Figure 2: A co-occurrence (left to right): a) the full co-occurrence matrix of the preprocessed NT corpus. Each entry represent the number of documents wordi and wordj co-occurs in (white equals zero document co-occurrence and black 27 documents co-occurrences). b) a closer look at 16 word co-occurrences in the matrix (small square in 4a at indices 691 to 706). ‘Jesus’ is present in 26 documents (dark square on main diagonal) and co-occurs in many documents with ‘joy’ (18 documents) and ‘judgement’ (19 document).

The row and column number for ‘Jesus’ is 693 and the entry for row 693 and column 693 shows that ‘Jesus’ occurs in 26 documents (‘Jesus’ is absent in The Third Epistle of John). Entry combinations 693 (‘Jesus’) and 1099 (‘said’) show that ‘Jesus’ and ‘said’ co-occur in 14 documents. Using the co-occurrence matrix, it is possible to calculate the probabilities that words occur together (e.g., Michelbacher, Evert & Schütze 2007). The probability of encountering ‘Jesus’ in the NT books when encountering ‘said’ is 1, P(Jesus|said) = 1. The reverse, however, does not hold because ‘Jesus’ occurs in documents where ‘said’ does not, P(said|Jesus) = 0.54. The probability that  ‘Jesus’ and ‘said’ co-occur is not as strong as other word associations, such as ‘Jesus’ and ‘Christ’ and ‘Jesus’ and ‘father’. Notice that this straightforward calculation of the probability of co-occurrence is done twice. Many plug-and-play corpus linguistics software platforms come stocked with clickable statistical testing, for example, the helpful, easy-to-use Sketch Engine. These tests often include ‘mutual information’ scores. While they can tell you something about the relationship between pairs of words in your corpus, mutual information (MI) scores, among others, fail to inform users about directionality of the relationship. For this reason, use of MI scores are likely to be misleading.

Some text mining techniques compare documents to see whether they contain words with a shared relation to theoretical constructs. Such constructs can vary in their level of specificity, ranging from sentiment analysis of very general subjective qualities (positive/neutral/negative) to highly detailed dictionaries of cognition, moral values, and personality (Tausczik & Pennebaker 2010; regarding Pennebaker, see our earlier posts about the Linguistic Inquiry and Word Count software tool and our accompanying instructional video.) These techniques include seeing how often words (or sequences of words) related to a construct occur in a document.

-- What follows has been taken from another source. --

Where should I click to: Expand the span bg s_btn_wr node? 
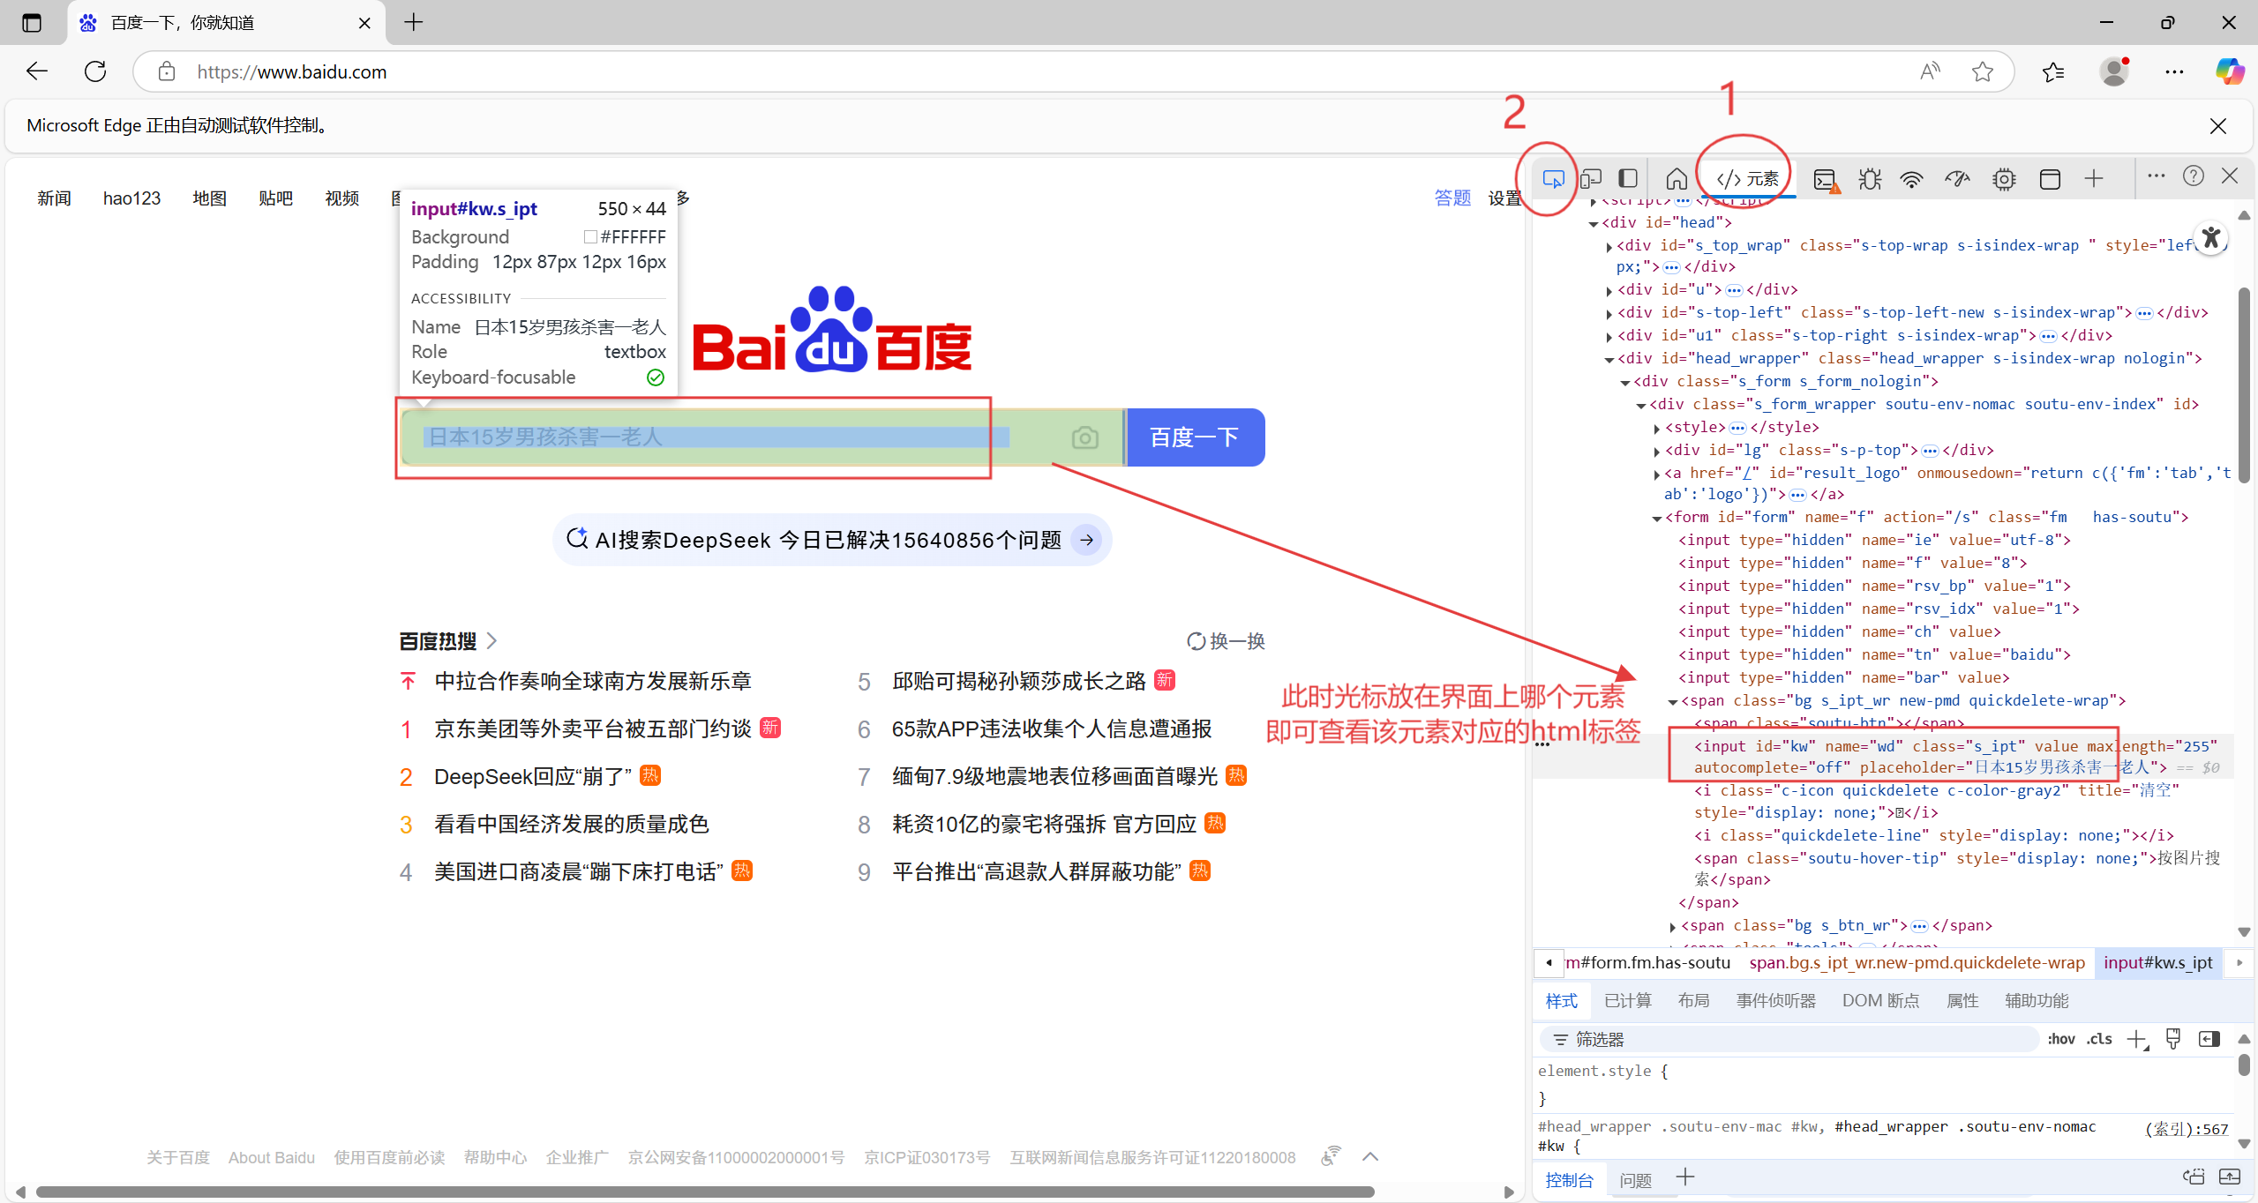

This article discussed modeling your corpus using word counting techniques. Our series of articles will continue as we focus in the next post on modeling relationships between documents.

Banchs, Rafael E. 2013. Text Mining with MATLAB. 2013 edition. Springer.

Jockers, Matthew. 2014. Text Analysis with R for Students of Literature. New York: Springer.

Manning, Christopher, Prabhakar Raghavan, and Hinrich Schütze. 2008. Introduction to Information Retrieval. 1 edition. New York: Cambridge University Press.

Michelbacher, Lukas, Stefan Evert, and Hinrich Schütze. 2007. “Asymmetric Association Measures.” Proceedings of the Recent Advances in Natural Language Processing (RANLP 2007). (Jan. 15, 2016) http://www.stefan-evert.de/PUB/MichelbacherEtc2007.pdf.

Tan, Pang-Nang, Michael Steinbach, and Vipin Kumar. 2005. Introduction to Data Mining. 1 edition. Boston: Pearson.

Tausczik, Y. R., and J. W. Pennebaker. 2010. “The Psychological Meaning of Words: LIWC and Computerized Text Analysis Methods.” Journal of Language and Social Psychology 29 (1): 24–54.